The joy of Japanese superstar whisky Yamazaki Mizunara 2017 Edition, yours for just £1,000 a bottle

 
Simon Thomson

Last January, in Hong Kong, a bottle of Yamazaki 50 year-old single malt set a new record for Japanese whisky at auction. It sold for £209,740 – more than twice the high estimate – and a thrilled Sotheby’s Wine specialist said this illustrated “a whisky market in full swing”.

Yamazaki is the flagship single malt of the legendary House of Suntory, produced at (and named for) the oldest distillery in Japan. And while spending more than £200,000 on a bottle is unimaginable for most whisky lovers, some of Suntory’s most exclusive and exquisite single malts are tantalisingly attainable.

One such is the Yamazaki Mizunara 2017 Edition. Released in London last September, this expression is restricted to 5,000 bottles worldwide, so while it launched with a recommended retail price of £1,000, you would be lucky to find a bottle for under £2,500 now.

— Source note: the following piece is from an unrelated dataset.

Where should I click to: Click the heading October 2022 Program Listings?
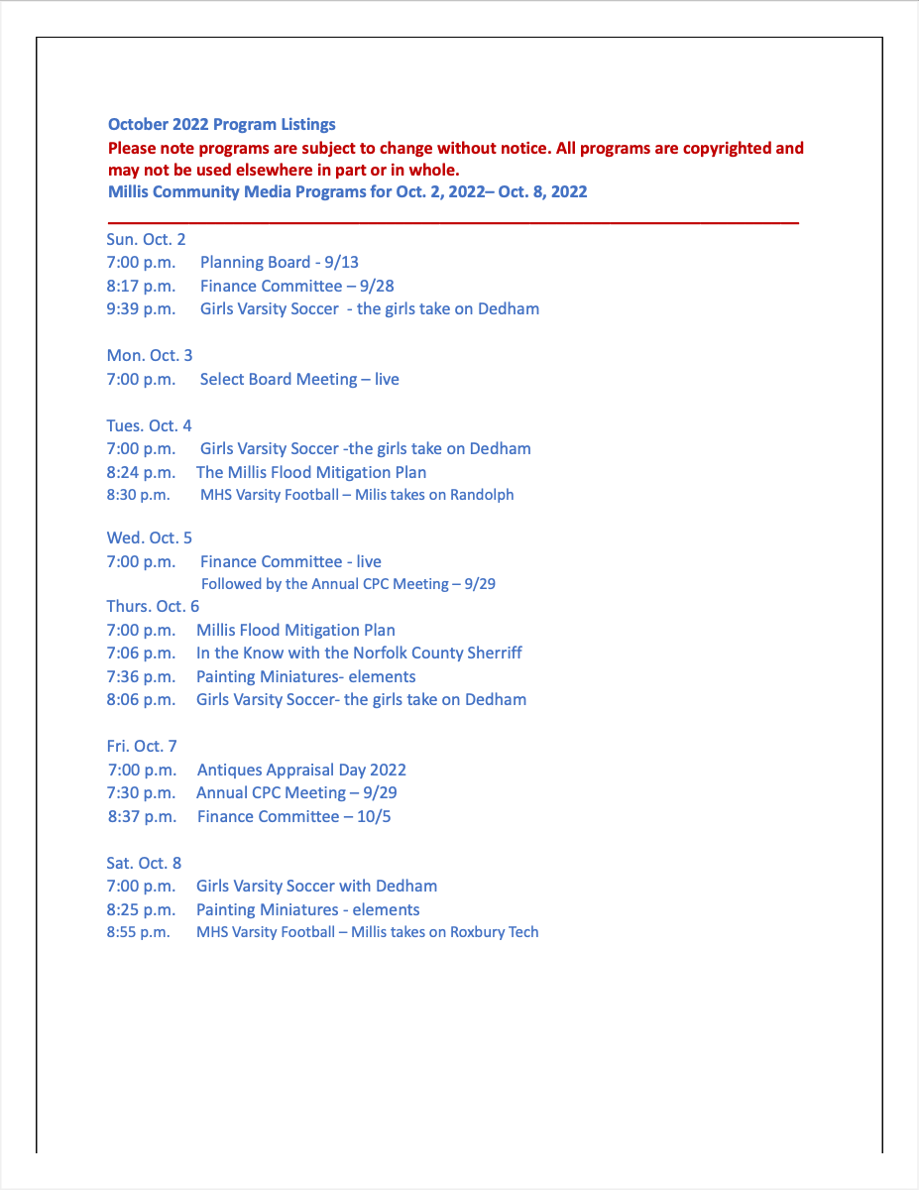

But it’s the scarcity and novelty that make it so appealing. Mizunara is a subspecies of Asian oak (Quercus mongolica), which, despite being slow-growing, prone to leaking, hard to source, and extremely costly compared to European or American varieties, has magical properties for the maturation of whisky.

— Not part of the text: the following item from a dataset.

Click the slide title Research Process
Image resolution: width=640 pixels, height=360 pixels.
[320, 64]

Suntory, which is now active in conserving the trees, first made mizunara casks out of necessity, when the Second World War made the import of foreign oak impossible, and although initial results were unimpressive, they discovered that in the longer term (after almost two decades in the barrel), the effects of mizunara were alchemical, transforming the raw spirit into a rich golden liquid, with a flavour that is uniquely Japanese.

The distiller’s tasting notes say that the nose of this edition is “a rich and elegant fragrance, aloe wood, cinnamon”, the palate is “a condensed sweetness, silky texture, dry fruits, coconut, orange marmalade”, and the finish “a distinctive spiciness... with Japanese incense, aloe wood, cinnamon, and tartness”. But for me, it’s like full-mouth kissing a still flaming Christmas pudding; candied figs and sultanas all the way down. And while it lingers long on the tongue, in the mind it lingers longer.